The eternal blue of the Velvet Room offered a stark, calming contrast to the chaotic void of the Dimensional Gap and the harsh sunlight of Madagascar.
Within this space between dream and reality, mind and matter, two figures sat at one of the ornate, dark wood tables. Elizabeth regarded her guest with a mixture of clinical curiosity and nascent protectiveness.
Ophis, the former dragon god of infinity, now looked like a lost child, her small form seeming even smallersitting on one of the sofas.
"Where are the headquarters of this Khaos Brigade?" Elizabeth asked, her voice calm and measured. She had been methodically questioning Ophis about her encounter with Nyarlathotep, attempting to piece together the Crawling Chaos's motives and methods.
Ophis's brow, usually smooth and expressionless, furrowed in concentration.

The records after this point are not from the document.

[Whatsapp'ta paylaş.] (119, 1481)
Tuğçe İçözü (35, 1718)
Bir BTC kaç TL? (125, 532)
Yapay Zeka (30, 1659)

She reached for the knowledge, for the memory of the hidden bases she had sanctioned, the locations she had visited in her quest to gather strength against Great Red. But where those memories should have been, there was only a formless fog.
The information was gone, cleanly excised.
"I don't know..." she finally admitted, her voice laced with a confusion that was entirely new to her. She looked down at her hands, as if expecting to see the missing memories lying in her palms.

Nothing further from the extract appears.